Scientists say they have conducted ‘the first study in humans to show that something like a cup of coffee can have a direct effect on our brown fat functions.’
Brown fat — which people sometimes refer to as “good” fat — helps the body turn nutrients into energy and generate heat.
Unlike brown fat, another type of fat that scientists call white or yellow fat results from the excessive storage of calories.
Some researchers have suggested that prompting the body to turn white fat into brown fat could be a successful way to fight obesity, and studies have focused on specific pathways that could facilitate this fat burning process.
Brown fat metabolizes food into energy by activating the so-called uncoupling protein 1 (UCP1), which exists in the mitochondria of brown adipose tissue.
Previous studies have linked caffeine consumption with weight loss and higher energy expenditure. However, scientists had not yet studied the link between coffee and UCP1 activation, so a team of researchers from the University of Nottingham, United Kingdom, set out to look into this area.
Professor Michael Symonds, from the School of Medicine at the University of Nottingham, is one of the corresponding and lead authors of the study, which appears in the journal
Prof. Symonds and team carried out both in vitro and in vivo experiments to see the effect of caffeine on brown fat heat generation, or thermogenesis.
First, they exposed fat-storing cells, or adipocytes — that they derived from stem cells — to caffeine. They noticed that caffeine exposure raised levels of UCP1 and boosted the cells’ metabolism.
Secondly, the researchers sought to validate the findings in humans. Using a thermal imaging technique, they located the brown fat reserves in the body and evaluated their heat-generating abilities.
“From our previous work,” explains Prof. Symonds, “we knew that brown fat is mainly located in the neck region, so we were able to image someone straight after they had a drink to see if the brown fat got hotter.”
The researchers compared the effects of drinking a cup of coffee with those of drinking water, and found that “drinking coffee (but not water) stimulated the temperature of the supraclavicular region,” which corresponds to the area where brown fat accumulates in humans, and which “is indicative of thermogenesis.”

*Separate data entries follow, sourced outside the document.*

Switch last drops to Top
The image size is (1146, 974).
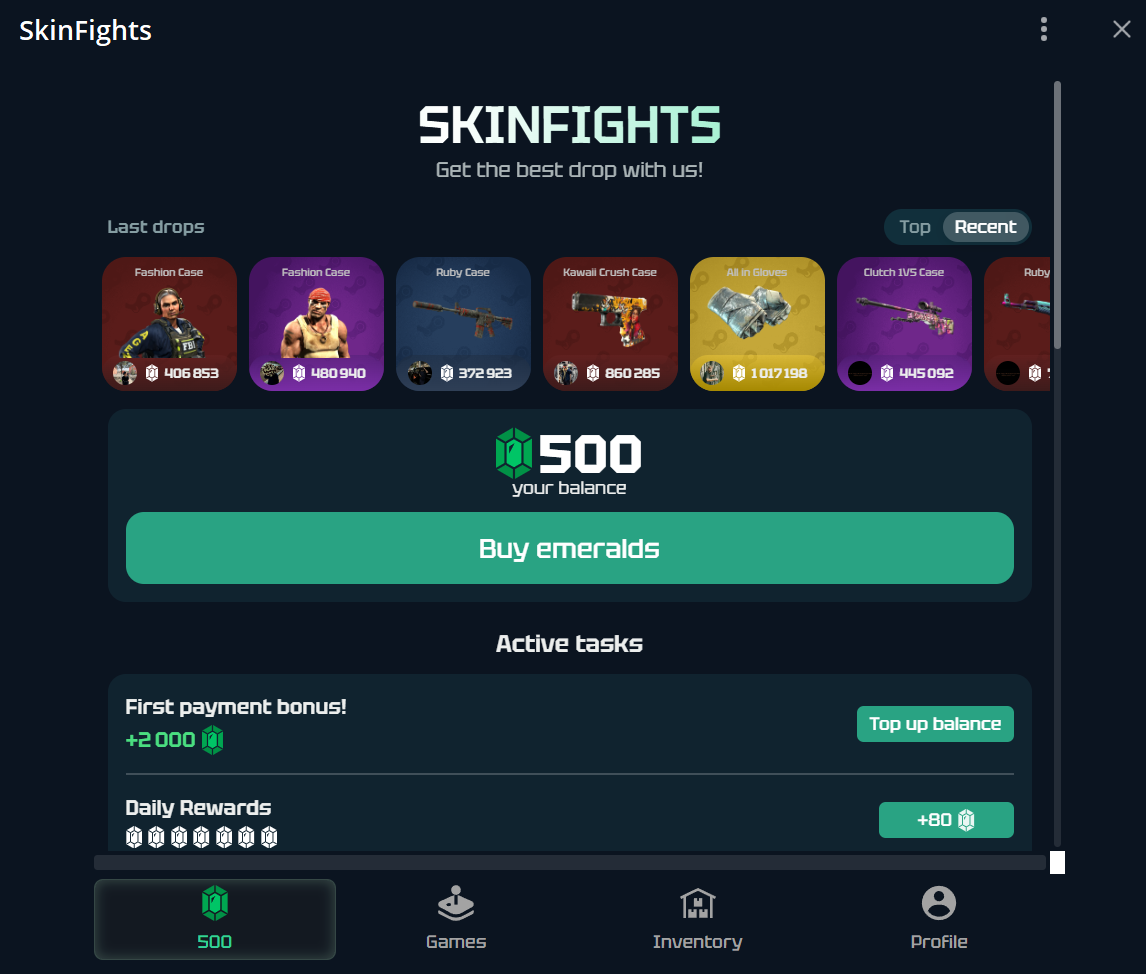click(x=914, y=227)
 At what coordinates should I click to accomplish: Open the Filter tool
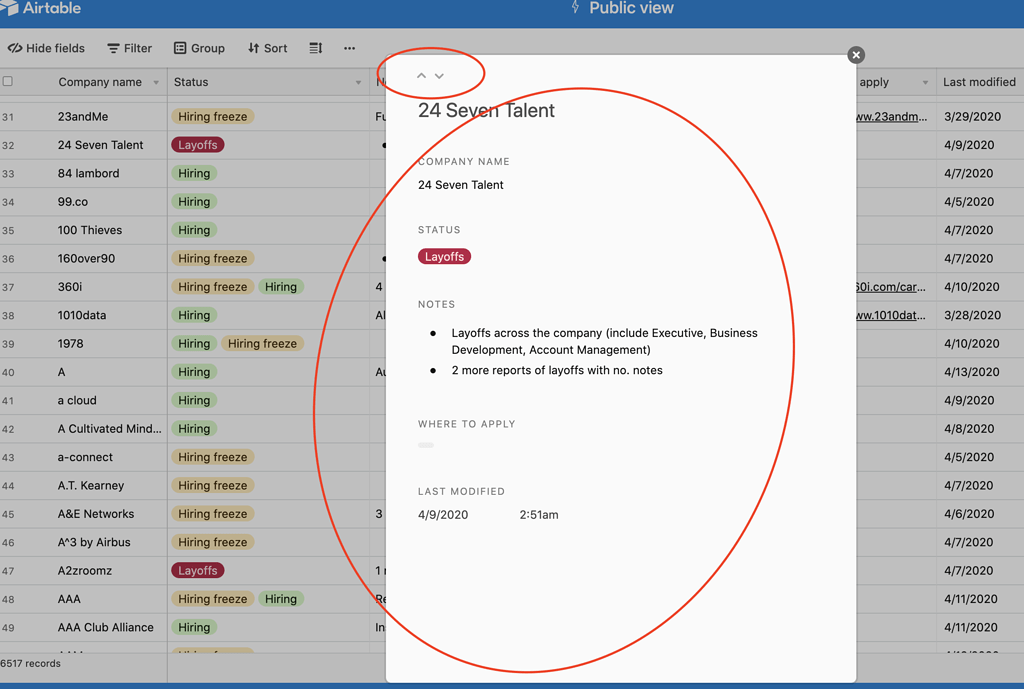[x=130, y=48]
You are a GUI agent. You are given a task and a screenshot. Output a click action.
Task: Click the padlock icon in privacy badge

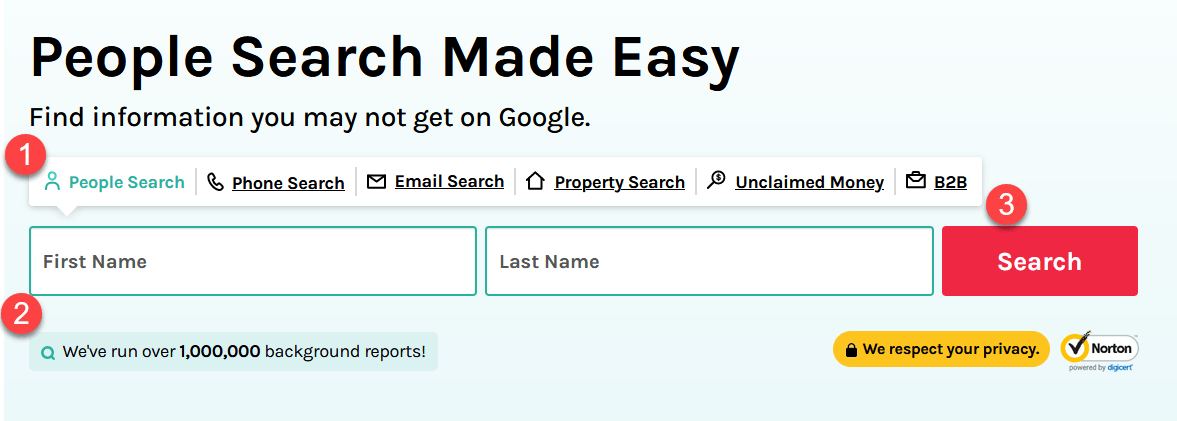coord(851,350)
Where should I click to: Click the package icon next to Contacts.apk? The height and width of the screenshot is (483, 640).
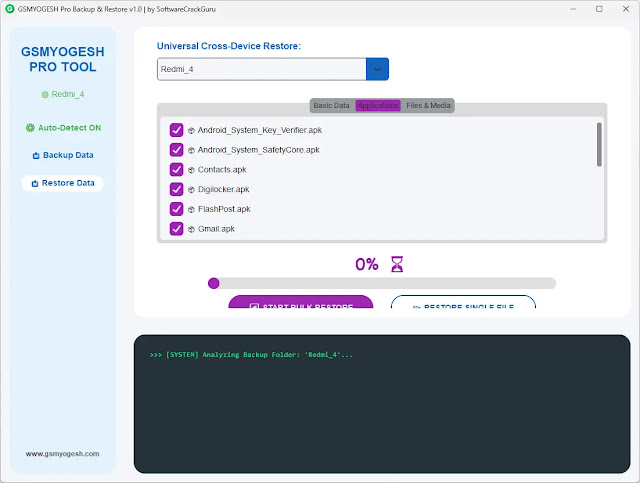pos(192,170)
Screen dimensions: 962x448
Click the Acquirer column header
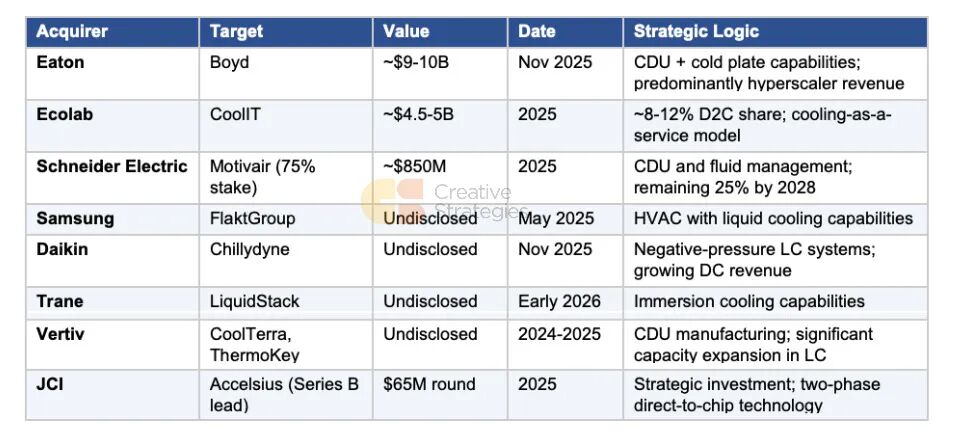click(72, 32)

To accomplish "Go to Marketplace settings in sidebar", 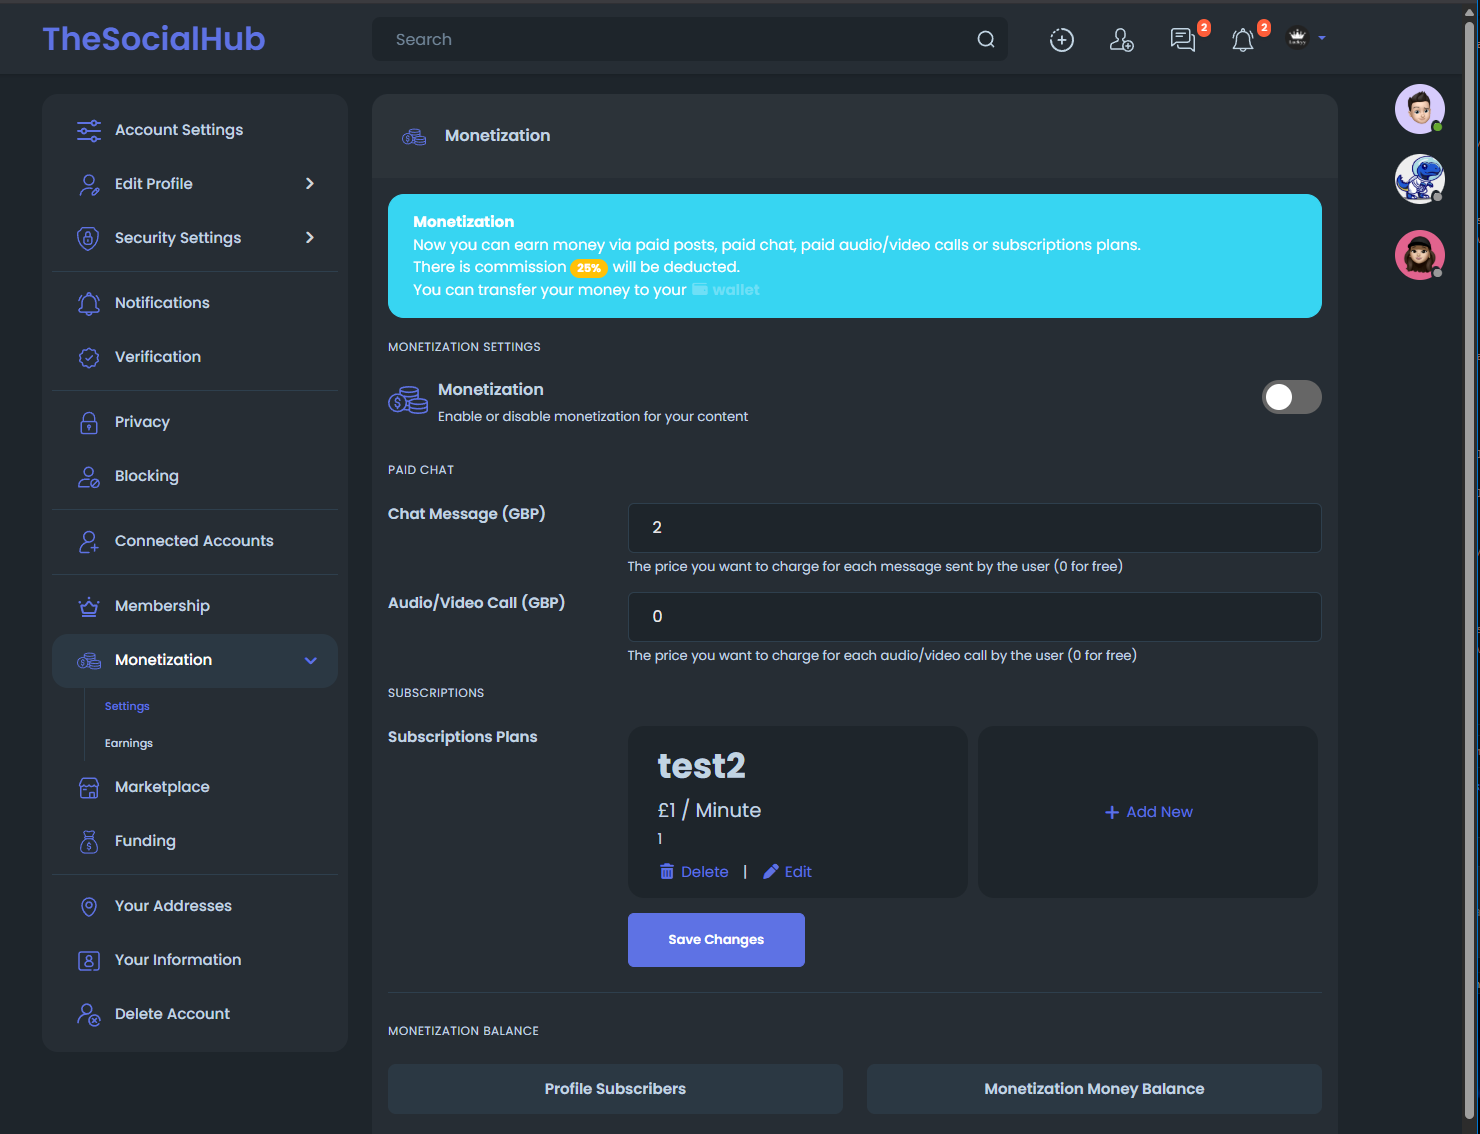I will pos(162,787).
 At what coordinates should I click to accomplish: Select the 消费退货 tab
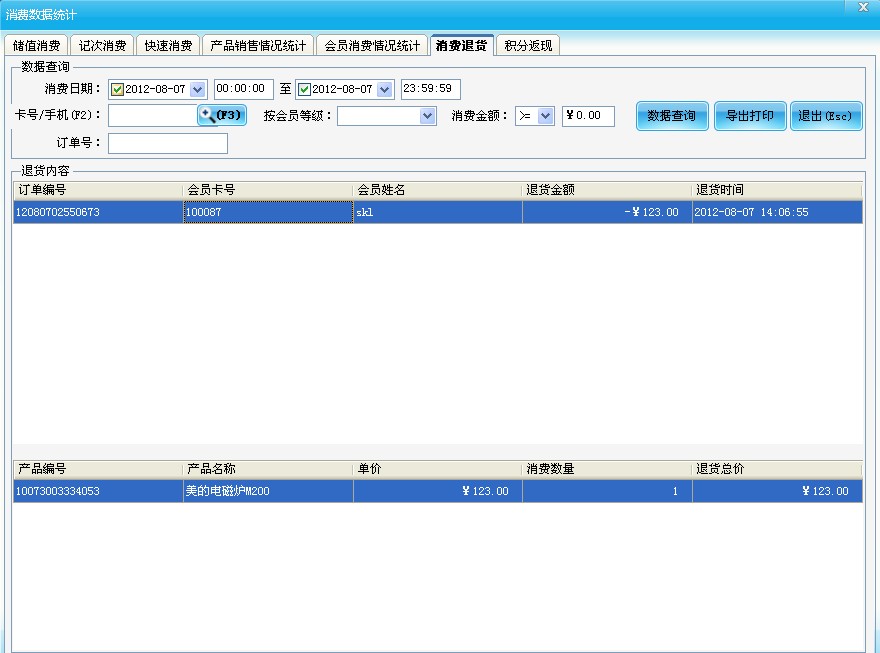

“The results were positive,” Prof. Symonds reports, “and we now need to ascertain [whether] caffeine, as one of the ingredients in the coffee, is acting as the stimulus or if there’s another component helping with the activation of brown fat. We are currently looking at caffeine supplements to test whether the effect is similar.”
“Once we have confirmed which component is responsible for this, it could potentially be used as part of a weight management regime or as part of [a] glucose regulation program to help prevent diabetes.”
“Increasing [brown fat] activity improves blood sugar control as well as improving blood lipid levels, and the extra calories burnt help with weight loss. However, until now, no one has found an acceptable way to stimulate its activity in humans,” says Prof. Symonds.
“This is the first study in humans to show that something like a cup of coffee can have a direct effect on our brown fat functions. The potential implications of our results are pretty big, as obesity is a major health concern for society, and we also have a growing diabetes epidemic, and brown fat could potentially be part of the solution.”